Instructions to follow:
Note each line of the entries that includes "agent". Then copy those lines.

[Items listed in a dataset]

......

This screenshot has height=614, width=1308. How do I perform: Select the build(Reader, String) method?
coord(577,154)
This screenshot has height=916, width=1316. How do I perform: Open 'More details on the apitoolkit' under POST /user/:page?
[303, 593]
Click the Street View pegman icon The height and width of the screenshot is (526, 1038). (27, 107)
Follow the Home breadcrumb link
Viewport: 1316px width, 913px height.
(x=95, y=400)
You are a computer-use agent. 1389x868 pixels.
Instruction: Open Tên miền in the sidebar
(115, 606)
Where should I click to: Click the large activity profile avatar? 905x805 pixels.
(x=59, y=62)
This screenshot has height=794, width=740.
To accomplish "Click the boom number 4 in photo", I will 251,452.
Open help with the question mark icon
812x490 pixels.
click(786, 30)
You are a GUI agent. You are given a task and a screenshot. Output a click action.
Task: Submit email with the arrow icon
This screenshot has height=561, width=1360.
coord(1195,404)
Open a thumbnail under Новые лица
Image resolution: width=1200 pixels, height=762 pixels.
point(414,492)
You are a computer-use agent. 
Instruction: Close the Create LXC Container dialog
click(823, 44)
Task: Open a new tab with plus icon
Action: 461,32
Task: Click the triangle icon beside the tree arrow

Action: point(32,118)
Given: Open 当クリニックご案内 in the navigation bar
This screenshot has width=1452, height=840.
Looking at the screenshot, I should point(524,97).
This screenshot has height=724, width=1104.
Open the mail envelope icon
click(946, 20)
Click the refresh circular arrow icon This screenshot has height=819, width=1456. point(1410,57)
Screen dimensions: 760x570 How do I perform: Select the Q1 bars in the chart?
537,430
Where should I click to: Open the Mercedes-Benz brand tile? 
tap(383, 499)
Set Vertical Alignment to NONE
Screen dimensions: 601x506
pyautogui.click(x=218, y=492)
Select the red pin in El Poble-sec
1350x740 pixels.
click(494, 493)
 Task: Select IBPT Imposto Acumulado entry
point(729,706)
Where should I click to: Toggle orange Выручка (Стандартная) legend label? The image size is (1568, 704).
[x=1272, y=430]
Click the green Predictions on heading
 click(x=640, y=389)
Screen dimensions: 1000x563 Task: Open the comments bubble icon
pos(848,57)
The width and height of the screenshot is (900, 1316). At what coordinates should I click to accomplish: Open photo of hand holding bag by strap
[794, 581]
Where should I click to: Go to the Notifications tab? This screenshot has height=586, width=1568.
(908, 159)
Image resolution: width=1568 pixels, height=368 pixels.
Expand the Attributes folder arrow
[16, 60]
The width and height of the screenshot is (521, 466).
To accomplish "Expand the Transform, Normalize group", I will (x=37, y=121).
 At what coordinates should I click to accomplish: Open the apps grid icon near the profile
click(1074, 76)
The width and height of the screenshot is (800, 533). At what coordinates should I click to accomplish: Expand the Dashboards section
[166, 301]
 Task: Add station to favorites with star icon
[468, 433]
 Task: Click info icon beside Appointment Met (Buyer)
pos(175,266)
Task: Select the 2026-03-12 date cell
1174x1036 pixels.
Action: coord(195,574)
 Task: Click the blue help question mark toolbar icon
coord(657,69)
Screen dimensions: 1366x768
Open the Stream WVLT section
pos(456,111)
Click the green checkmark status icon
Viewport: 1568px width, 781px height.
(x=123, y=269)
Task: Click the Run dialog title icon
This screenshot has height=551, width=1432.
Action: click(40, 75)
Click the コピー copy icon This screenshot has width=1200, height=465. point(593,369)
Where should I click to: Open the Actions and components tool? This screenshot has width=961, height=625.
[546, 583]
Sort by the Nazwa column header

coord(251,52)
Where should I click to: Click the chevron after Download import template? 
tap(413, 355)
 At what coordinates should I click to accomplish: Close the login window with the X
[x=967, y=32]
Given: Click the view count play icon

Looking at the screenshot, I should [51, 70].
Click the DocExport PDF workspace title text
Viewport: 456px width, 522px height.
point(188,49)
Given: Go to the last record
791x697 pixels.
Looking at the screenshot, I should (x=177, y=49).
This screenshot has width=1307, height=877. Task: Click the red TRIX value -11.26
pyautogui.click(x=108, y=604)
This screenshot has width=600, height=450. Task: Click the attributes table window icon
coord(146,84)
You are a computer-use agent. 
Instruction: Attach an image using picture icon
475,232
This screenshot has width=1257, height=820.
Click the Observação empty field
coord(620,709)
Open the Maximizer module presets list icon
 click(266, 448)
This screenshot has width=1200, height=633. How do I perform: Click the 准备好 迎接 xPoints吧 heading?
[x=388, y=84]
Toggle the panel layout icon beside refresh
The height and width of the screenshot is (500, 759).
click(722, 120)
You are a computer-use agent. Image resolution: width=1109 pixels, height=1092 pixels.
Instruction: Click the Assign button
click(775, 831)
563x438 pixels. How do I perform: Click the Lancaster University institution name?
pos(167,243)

......

Answer to the exercise:
You are a computer-use agent. 1389x868 pixels.
You are a GUI agent. You are given a task and a screenshot. Output a click action.
You are a computer-use agent. 
You are a computer-use agent. 
You are a computer-use agent. Image resolution: width=1109 pixels, height=1092 pixels.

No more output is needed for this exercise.